■ Trecho selecionado ■
_ _ _ _ _ _ _

Toohey abre o argumento sobre o ciúme como um tema recorrente da arte com uma discussão sobre o livro Rebecca, de Daphne du Maurier; sobre a pintura enigmática “O Concerto”, de Vermeer; e sobre o romance La Jalousie, de Alain Robbe-Grillet; três exemplos de como situações de ciúme são em geral triangulares, envolvendo rivais e um prêmio. O livro de Robbe-Grillet é sobre o ciúme obsessivo que o narrador sente da relação da esposa com alguém chamado Franck, espionado através de uma veneziana. É fácil rebater o argumento de Toohey em torno da cena tranquila de Vermeer, com frequência associada à música, para a qual ele imagina algo muito mais vívido: “Talvez a modesta tocadora de cravo, com a cabeça humildemente curvada, inveje a fertilidade e a aparência da cantora que parece grávida. O professor de música, a figura socialmente inferior na cena, talvez inveje a vida confortável das duas jovens bem vestidas. Ou as duas mulheres poderiam estar presas em um triângulo amoroso...”
No livro de Du Maurier, a narradora certamente sente ciúme porque o marido dela, Maxim de Winter, parece ter amado a primeira mulher, Rebecca, mais do que ama a atual mulher, sua noiva. Mas Rebecca é um bom exemplo do quanto é difícil discernir entre ciúme e inveja. Como Rebecca está morta, dá para argumentar que a narradora inveja simplesmente a beleza e a alegria que todo mundo fala que Rebecca tinha. Ciúme tem tantas nuances que precisamos de outras palavras para alguns de seus desdobramentos: existe schadenfreude, a emoção que a narradora muito provavelmente sente quando sabe da morte violenta de Rebecca. A afirmação célebre de Gore Vidal, “Toda vez que um amigo triunfa, eu morro um pouco”, citada por Toohey, é schadenfreude ao contrário. Existe uma palavra para isso?

_ _ _ _ _ _ _

■ Dados fornecidos ■

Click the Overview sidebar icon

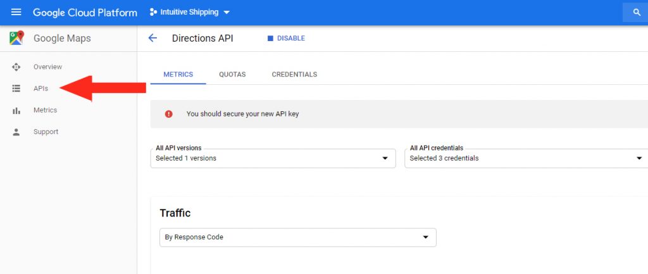(x=16, y=67)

_ _ _ _ _ _ _

■ Perguntas ■
(1) Relacione as obras de arte discutidas no trecho sobre o ciúme e indique o autor de cada uma.
(2) Escreva a continuação do trecho sobre o ciúme na arte, partindo da última frase.
Não é preciso consultar a listagem.

■ Respostas fornecidas ■
(1)
- Rebecca, de Daphne du Maurier
- "O Concerto", de Vermeer
- La Jalousie, de Alain Robbe-Grillet

(2)
Toohey diz que, no fim do século 19, a literatura e a pintura viveram uma “explosão” de obras que tratavam do assunto, com personagens obsessivamente ciumentos como o Pozdnyshev, de Tolstói, na Sonata a Kreutzer; ou, mais tarde, o Bradley Headstone de Dickens. O leitor pode pensar em dezenas de exemplos: Emma, ou la cousine Bette, ou o herói de Trollope em Ele Sabia Que Estava Certo, que morre de ciúme, ou Così Fan Tutte, muita coisa de Verdi, “Frankie and Johnny”. O ciúme está em toda parte. Na pintura e na escultura, há uma ampla iconografia do ciúme – orelhas, maridos ouvindo atrás de portas, gatos com grandes olhos verdes, a cor amarela. Com a chegada do século 20, artistas começaram a buscar meios de expressar o ciúme. Neste ponto, Toohey fala dos quadros de Edvard Munch e cita August Strindberg, o dramaturgo, que parece ter achado a pintura uma forma de expressão mais objetiva de seu estado de espírito enciumado.
Toohey analisa as descobertas da psicologia do fim do século 19 e começo do século 20, por Freud e por seus colegas. Ele não menciona, mas podemos pensar em Breve Romance de Sonho, do escritor amigo de Freud, Arthur Schnitzler, que inspirou o filme De Olhos Bem Fechados, de Stanley Kubrick, detalhando as fantasias de vingança de um marido cujo ciúme – em toda sua complexidade freudiana – é alimentado pelas fantasias eróticas da mulher.
Uma das descobertas mais interessantes de Toohey é que uma pessoa ciumenta mórbida (diferente de uma ciumenta “normal”) é zelosa ao buscar “evidências visuais para confirmar a verdade do que está sentindo”. Otelo precisa ver o lenço de Desdêmona. Esse tipo de elemento visual faz dos filmes um meio muito eficiente para retratar o ciúme. Ele sugere que o ato de perseguir [stalking] também está ligado a essa necessidade visual.